I'm afraid that didn't go over too well -- but then I've always been known to speak my mind! After church, this board member tried to explain his position. After all, we're the older generation. Yep, agreed. And young people worship God differently today than we're accustomed to. Yep, agreed. Etc. I don't have space to list all the other reasons he gave. Some ideas I agreed with; on other thoughts I challenged him. "Are your ideas working?" I queried. He had no answer!
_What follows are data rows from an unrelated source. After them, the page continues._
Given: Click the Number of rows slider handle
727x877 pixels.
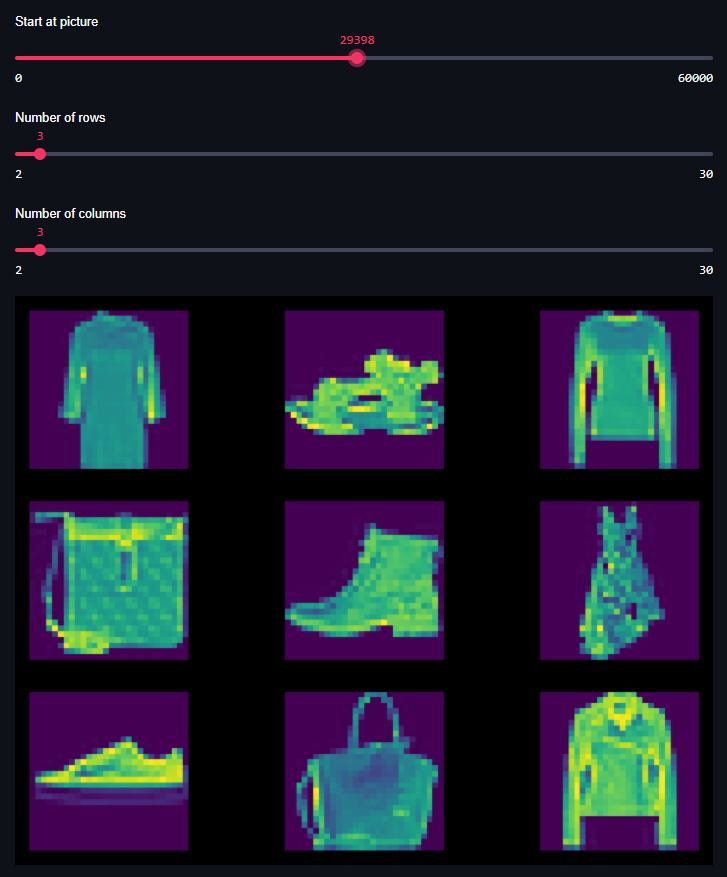Looking at the screenshot, I should tap(40, 154).
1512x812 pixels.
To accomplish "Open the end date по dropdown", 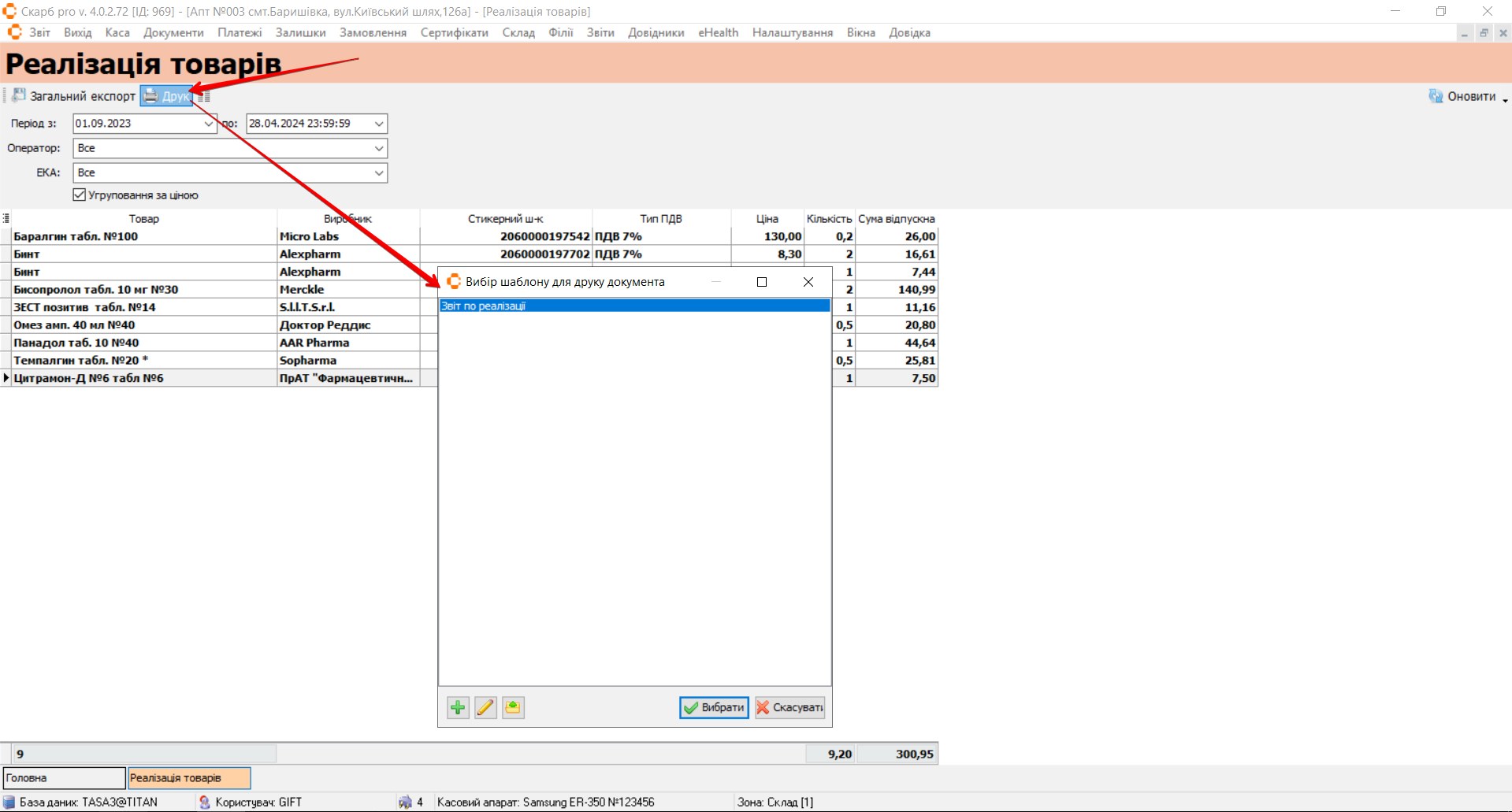I will (378, 124).
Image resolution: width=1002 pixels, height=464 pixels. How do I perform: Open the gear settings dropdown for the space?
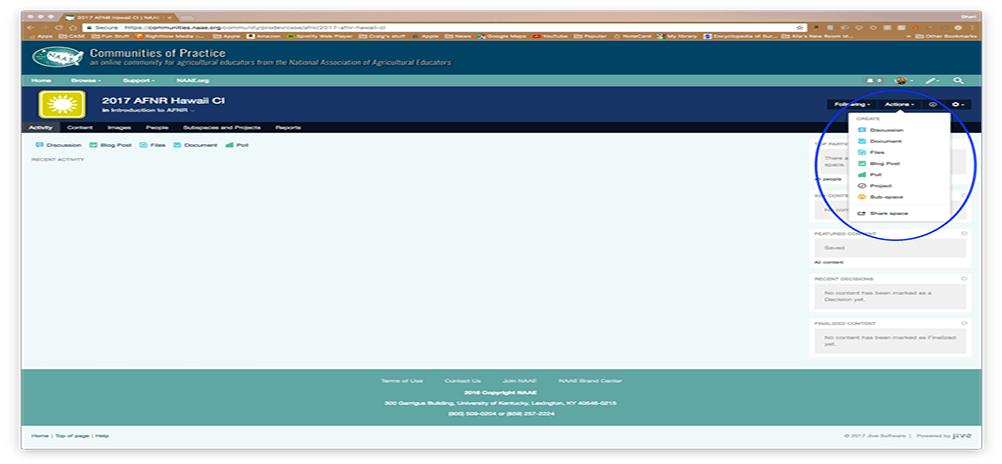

"We must give them what they want," he concluded. Now wait a minute -- that concept didn't really hit me until later in the day. "Give them what they want." Where in Scripture did Jesus "give the people what they wanted?" Until He gave His life, that is. Where in the Bible did Paul and the Apostles "give them what they wanted?"

Reminds me of an illustration I heard years ago about the little child on the train whining and complaining at his nanny until his mother spoke sharply to her and said, "Give him what he wants so he'll shut up." The nanny did so, and the child let out a scream and began to cry uncontrollably. Know what he wanted? A honey bee that was climbing up and down the window! And when he got what he wanted, he also got stung!

Now that I have that off my chest, I'll try to get back to real devotionals tomorrow!

Hope you had a happy Easter. I'll admit, I didn't; I was too upset!!! But I survived!

Preacher's Kid

Thursday, April 1, 2010

SPIRITUAL AMUSEMENT PARKS

Churches have what I call an "entertainment mentality" today. They certainly aren't what they used to be.

To begin with, it's difficult to find a church that still sings the old-fashioned hymns in harmony style using hymnals. It's unison singing from a TV screen led by a worship team rather than a song leader. And some of the worship teams are quite skilled in entertainment -- both in dress and actions. When the first choruses were introduced, they were quite worshipful, both words and music. One could even harmonize with the music. Nowadays, rhythm, beat, and noise have replaced true music. Offbeats are emphasized and the words often fail to rhyme. Melody, too, has disappeared as a musical phrase is repeated over and over. And with no notes to follow, how in the world is one supposed to learn the new tunes, if, indeed, one can call them tunes!

Then religious movie scripts were introduced. We have to keep the people's attention, you know!

Many churches have dropped Sunday School classes. Kids attend school during the week -- they need Sundays off. And many sporting events are now held on Sundays which keep many people from attending church services.

I really should classify this last paragraph as a Pet Peeve. My blood pressure jumped to over 220 when I first learned that on Easter Sunday our church is not having the usual hymn singing and adult Bible Study class. No, they're going to "feed their faces" with an Easter breakfast instead of feed their souls on the Word -- and on the most holy Sunday of the year. So the women are all trying to come up with breakfast casseroles of one kind or another. Oh, yes, they're also going to have an egg hunt for the kiddies. Poor kiddies -- they don't get ehough candy and such at home and at school! How are our children ever going to learn the real meaning of Easter?

Guess it's all part of the "Entertainment Mentality." Call me old fashioned if you will, but I'm not participating!

Sunday is not a day for church, anymore -- it's time for a trip to a "Spiritual Amusement Park."